His voice paused, as if giving them a chance to answer the gramophone disc. "Because, you see, it is over. For you. The alarm tone that revealed this recordings existence to you has automatically sounded when certain sensors determined that the Nautilus is now deep under the ocean."

"Under a great deal of pressure." Grays voice broke in. "Which is why I'll take the nautiloid, so that you'll follow and get yourselves into deep water. Perfectly predictable, perfectly boring."

Nemo and the others listened with dawning horror as M continued to relish his explanation.

"I'm sure you're aware, Nemo, how sound can affect certain crystals? Resonance frequencies? The pitch of this particular sound is higher than humans can hear. You wont even notice it. And all the while it continues to grow louder, out of range. More powerful… and more destructive."

Jekyll cringed from the reflection of an agonized Hyde in the porthole glass, can't bear it, Henry!Please!
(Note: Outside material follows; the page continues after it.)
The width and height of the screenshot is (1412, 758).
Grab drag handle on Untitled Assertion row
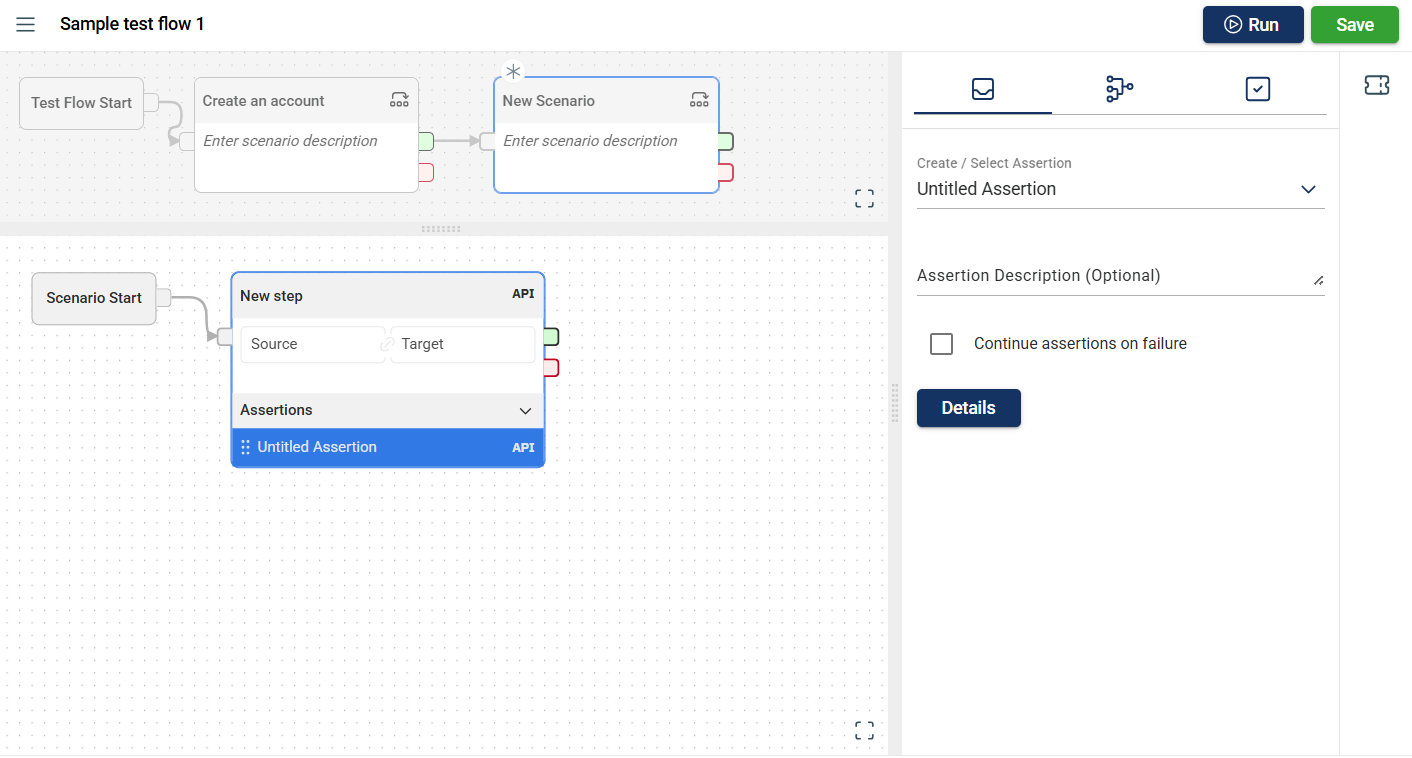coord(246,448)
"Dogs and lower animals can hear it with their base instincts. But not men. Hence, while I've rambled on and you all have given me your rapt attention, a secondary layer of inaudible sound is pounding against a sequence of delicate crystal sensors dotted about your vessel."
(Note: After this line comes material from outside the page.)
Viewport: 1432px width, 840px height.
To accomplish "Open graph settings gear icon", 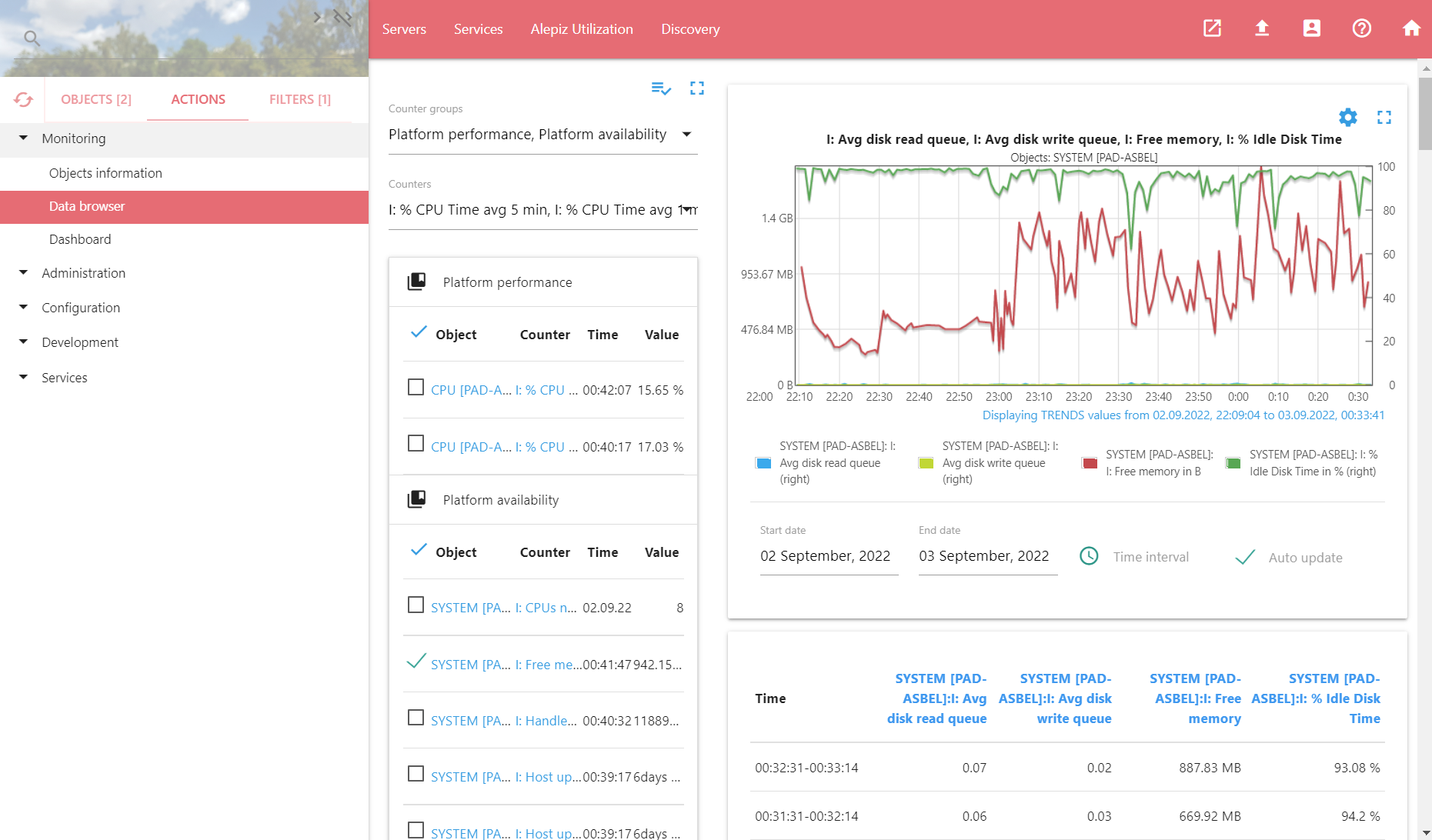I will pyautogui.click(x=1347, y=117).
Gray's voice came again, sounding thoroughly entertained now. "Sensors that are attached to bombs. Bomb voyage!" The crude pun seemed incongruous from the erudite man.

Sawyer hurled the gramophone to the floor and stomped on the wax disk. But it was too late.
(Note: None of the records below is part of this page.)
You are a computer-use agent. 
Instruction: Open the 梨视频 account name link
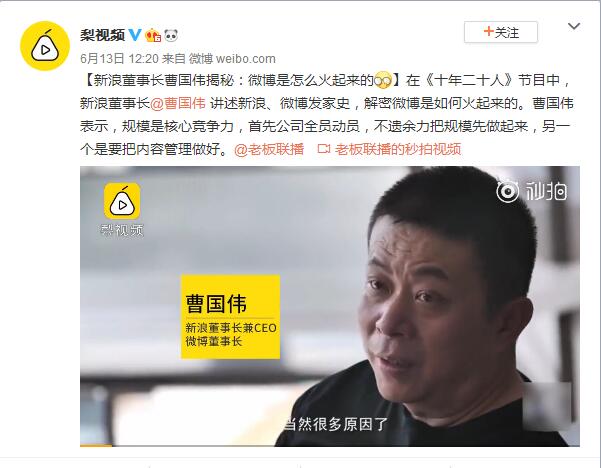coord(102,35)
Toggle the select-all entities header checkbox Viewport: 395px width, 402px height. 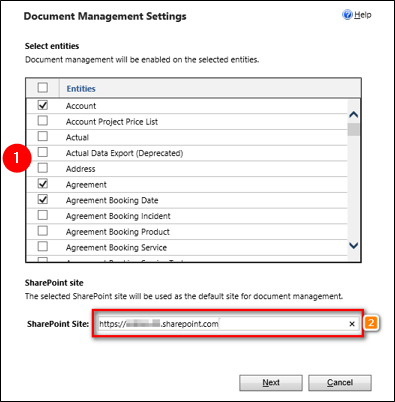coord(43,88)
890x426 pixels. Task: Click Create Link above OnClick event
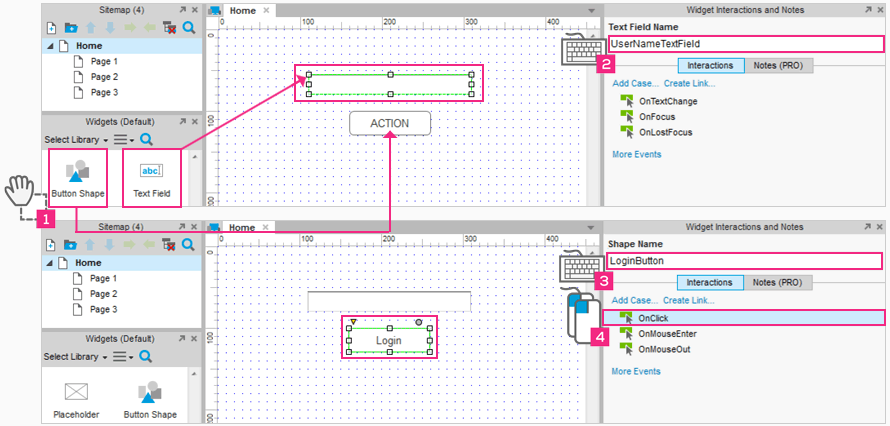click(x=689, y=300)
In the complex maze of ducts, conduits, pipes, and cabinets aboard the Nautilus, Dorian Gray had secreted three compact explosives, rigged to shimmering crystalline detectors. Without a complete overhaul, not even Ishmael would have found the bombs deep in the submarine's workings.

Now, although Sawyer had destroyed the player and the recording, the crystal sensors trembled, clicked — and activated the destructive devices.

A huge thunderclap of force, noise, and fire erupted from the rear midhull. The fireball split through the armored side of the Nautilus, punching out into the ocean and then imploding under massive water pressure. Metal and ceramic shattered and spewed from a huge hole in the curved wall.

A column of water hammered inward like liquid cannon fire, instantly filling the corridor. The shock wave wenched the underwater vessel back and forth like a piggy bank being shaken by a child. Glass shattered. Sparks flew.

Inside Nemo's stateroom, the members of the League were thrown off balance, careening into each other. The contour map that tracked the fleeing nautiloid was wrecked.

And then the second and third bombs exploded.